Ageing of Neurospora crassa. IV. Induction of senescence in wild type by dietary amino acid analogs and reversal by antioxidants and membrane stabilizers

Abstract

The extensional growth rate of wild-type 74A8 N. crassa in the presence of various concentrations of 19 amino acid analogs was measured. Seven analogs were not inhibitory at concentrations in the range of one to 10mM. Of the remaining 12 analogs, nine inhibited growth in a novel way. The kinetics of growth in the presence of these analogs at 30 degrees were characterized by seven sequential phases: (1)lag; (2) acceleration of growth rate; (3) steady-state growth rate; (4) exponential rate of decline of growth rate; (5) no growth or growth rate less than or equal to 0.1 mm h-1; (6) accleration of growth rate; and (7) steady state. At 33 degrees, phases 6 and 7 did not occur and irreparable death of the clones occurred. The mechanism by which the clones acquired resistance at 30 degrees appeared to involve a combination of physiological adaptation and cellular selection. Dietary application of either free radical scavengers or surface-active membrane 'stabilizers' alleviated or prevented the inhibition and deterioration of growth rate which occurred in the presence of the nine amino acid analogs. Culture with either 4-fluorophenylalanine or ethionine led to an increase of the activities of antioxygenic enzymes glutathione peroxidase, glutathione reductase and superoxide dismutase.
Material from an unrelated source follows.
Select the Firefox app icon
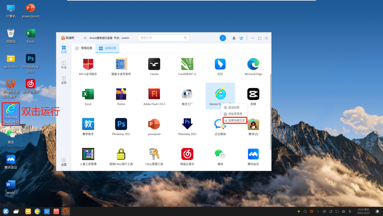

The amino acid analogs that cause senescence and death of growing cells are known to be incorporated into proteins and such proteins are generally abnormal. Because a substantial fraction of cellular protein occurs in membranes and the proteins synthesized by mitochondria are exclusively intrinsic membrane proteins, we suggest that a primary consequence of errors in protein synthesis is the production of faulty membranes. The deterioration of such membranes with associated lipid autoxidation and free radical production proceeding as a chain reaction at an exponential rate may in itself contribute to the exponential rate of cellular deterioration which is characteristic of the ageing process. According to this hypothesis, dietary membrane stabilizers, free radical scavengers and antioxygenic enzymes protect cells from error catastrophy arising from the chain of events leading from membrane deterioration.